#### ASSIGNMENT
When a line of the records contains "computer", copy it.

··· SUPPLIED MATERIAL

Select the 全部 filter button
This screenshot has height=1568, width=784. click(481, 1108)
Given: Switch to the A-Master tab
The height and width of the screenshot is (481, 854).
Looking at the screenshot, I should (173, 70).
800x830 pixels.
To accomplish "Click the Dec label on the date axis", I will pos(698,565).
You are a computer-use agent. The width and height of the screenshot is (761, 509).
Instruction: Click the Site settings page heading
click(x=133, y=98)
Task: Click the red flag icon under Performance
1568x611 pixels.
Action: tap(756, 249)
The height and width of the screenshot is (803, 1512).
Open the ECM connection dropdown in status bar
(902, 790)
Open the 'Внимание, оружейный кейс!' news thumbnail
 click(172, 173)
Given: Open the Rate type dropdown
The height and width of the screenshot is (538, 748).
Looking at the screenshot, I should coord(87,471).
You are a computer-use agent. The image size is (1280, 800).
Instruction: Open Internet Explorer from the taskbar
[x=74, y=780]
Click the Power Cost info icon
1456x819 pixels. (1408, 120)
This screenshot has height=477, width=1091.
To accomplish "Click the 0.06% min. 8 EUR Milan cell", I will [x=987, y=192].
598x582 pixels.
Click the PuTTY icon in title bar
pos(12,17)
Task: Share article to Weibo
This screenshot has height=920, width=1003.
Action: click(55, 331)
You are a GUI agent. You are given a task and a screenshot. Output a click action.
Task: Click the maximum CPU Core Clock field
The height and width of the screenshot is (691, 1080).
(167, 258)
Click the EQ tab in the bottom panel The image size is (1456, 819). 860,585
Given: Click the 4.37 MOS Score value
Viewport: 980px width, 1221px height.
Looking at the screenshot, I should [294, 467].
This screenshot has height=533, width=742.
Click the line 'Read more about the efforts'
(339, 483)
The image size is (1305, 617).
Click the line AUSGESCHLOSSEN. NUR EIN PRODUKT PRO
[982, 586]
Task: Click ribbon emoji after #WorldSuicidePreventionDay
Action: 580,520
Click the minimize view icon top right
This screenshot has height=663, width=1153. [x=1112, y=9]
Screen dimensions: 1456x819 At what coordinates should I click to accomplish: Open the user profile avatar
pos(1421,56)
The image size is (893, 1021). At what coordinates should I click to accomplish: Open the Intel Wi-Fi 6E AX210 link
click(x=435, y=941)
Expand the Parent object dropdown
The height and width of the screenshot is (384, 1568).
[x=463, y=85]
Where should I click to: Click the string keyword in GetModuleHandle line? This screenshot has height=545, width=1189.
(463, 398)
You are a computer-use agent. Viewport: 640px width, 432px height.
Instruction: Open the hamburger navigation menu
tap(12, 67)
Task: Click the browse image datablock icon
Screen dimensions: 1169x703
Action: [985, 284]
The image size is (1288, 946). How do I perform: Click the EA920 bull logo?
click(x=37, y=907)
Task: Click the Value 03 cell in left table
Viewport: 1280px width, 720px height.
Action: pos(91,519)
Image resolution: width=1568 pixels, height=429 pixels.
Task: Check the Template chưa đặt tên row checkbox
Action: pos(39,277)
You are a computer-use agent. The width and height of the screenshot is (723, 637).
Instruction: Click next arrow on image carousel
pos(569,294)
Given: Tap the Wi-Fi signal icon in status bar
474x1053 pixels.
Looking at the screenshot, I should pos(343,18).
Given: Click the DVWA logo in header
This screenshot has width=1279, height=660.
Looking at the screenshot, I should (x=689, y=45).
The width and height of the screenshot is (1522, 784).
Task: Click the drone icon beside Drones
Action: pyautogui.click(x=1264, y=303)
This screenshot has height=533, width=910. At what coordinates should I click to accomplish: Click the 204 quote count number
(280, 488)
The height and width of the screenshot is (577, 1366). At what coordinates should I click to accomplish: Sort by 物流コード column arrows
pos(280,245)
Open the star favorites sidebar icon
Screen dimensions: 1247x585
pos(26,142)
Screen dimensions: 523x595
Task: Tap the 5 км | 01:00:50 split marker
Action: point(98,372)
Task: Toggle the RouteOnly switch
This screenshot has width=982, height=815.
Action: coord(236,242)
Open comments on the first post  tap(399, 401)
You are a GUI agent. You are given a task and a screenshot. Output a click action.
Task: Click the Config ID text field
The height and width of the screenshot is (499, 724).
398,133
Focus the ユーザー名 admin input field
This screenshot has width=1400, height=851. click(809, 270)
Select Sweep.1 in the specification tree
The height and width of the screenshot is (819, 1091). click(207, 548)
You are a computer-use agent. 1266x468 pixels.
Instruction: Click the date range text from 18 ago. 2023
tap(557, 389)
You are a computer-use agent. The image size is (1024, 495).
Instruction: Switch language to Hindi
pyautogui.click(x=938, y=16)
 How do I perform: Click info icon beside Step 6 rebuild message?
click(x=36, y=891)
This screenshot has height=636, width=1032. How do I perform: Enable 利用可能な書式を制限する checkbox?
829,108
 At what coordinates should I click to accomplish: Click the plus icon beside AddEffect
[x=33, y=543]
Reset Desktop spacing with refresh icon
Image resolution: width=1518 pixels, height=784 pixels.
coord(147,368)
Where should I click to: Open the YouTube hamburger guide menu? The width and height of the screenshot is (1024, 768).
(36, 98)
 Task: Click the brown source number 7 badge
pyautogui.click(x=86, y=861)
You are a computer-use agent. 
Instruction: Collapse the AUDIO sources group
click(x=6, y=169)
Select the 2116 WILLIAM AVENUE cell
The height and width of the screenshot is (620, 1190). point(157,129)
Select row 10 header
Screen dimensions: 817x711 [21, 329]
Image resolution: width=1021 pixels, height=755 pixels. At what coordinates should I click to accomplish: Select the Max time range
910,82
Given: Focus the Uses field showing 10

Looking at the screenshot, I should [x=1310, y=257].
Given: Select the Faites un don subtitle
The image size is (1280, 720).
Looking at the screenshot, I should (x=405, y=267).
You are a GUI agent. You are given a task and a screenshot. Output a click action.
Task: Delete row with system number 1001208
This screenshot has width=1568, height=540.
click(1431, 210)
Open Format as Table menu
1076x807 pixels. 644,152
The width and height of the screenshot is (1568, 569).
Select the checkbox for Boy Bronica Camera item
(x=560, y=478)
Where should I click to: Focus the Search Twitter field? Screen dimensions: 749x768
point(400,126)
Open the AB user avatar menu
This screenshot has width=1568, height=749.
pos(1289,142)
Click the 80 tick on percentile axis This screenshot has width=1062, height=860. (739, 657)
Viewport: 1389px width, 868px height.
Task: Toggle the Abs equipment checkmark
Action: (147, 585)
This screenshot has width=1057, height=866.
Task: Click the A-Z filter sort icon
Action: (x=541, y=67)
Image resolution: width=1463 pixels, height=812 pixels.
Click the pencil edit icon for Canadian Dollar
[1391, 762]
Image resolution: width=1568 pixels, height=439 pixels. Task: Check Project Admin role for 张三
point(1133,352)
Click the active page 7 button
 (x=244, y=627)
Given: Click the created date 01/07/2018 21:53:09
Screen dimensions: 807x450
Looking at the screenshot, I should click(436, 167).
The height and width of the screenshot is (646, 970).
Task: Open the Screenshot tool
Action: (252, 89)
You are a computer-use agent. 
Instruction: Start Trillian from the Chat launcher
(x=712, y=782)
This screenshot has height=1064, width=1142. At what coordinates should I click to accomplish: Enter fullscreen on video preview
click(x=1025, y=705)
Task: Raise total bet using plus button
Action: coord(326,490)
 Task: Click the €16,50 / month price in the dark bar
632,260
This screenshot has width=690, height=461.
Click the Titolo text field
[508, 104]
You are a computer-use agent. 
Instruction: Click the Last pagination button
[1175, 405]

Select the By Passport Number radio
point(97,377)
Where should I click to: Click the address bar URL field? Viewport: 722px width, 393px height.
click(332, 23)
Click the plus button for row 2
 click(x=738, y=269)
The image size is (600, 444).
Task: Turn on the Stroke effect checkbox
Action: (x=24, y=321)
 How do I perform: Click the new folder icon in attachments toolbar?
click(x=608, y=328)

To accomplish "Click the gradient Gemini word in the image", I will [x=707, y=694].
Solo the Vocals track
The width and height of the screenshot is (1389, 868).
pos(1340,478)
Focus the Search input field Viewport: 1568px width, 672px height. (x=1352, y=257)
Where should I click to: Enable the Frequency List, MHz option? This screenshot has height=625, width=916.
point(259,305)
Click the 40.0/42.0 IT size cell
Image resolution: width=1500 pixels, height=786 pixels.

······

#### ANSWER SPACE
You are a computer-use agent. The width and height of the screenshot is (761, 509).
You are a computer-use agent. The image size is (1280, 800).
You are a computer-use agent. Viewport: 640px width, 432px height.
You are a computer-use agent. The width and height of the screenshot is (723, 637).
You are a computer-use agent. 1266x468 pixels.
You are a computer-use agent. The image size is (1024, 495).
You are a computer-use agent. 
You are a computer-use agent. 
You are a computer-use agent. 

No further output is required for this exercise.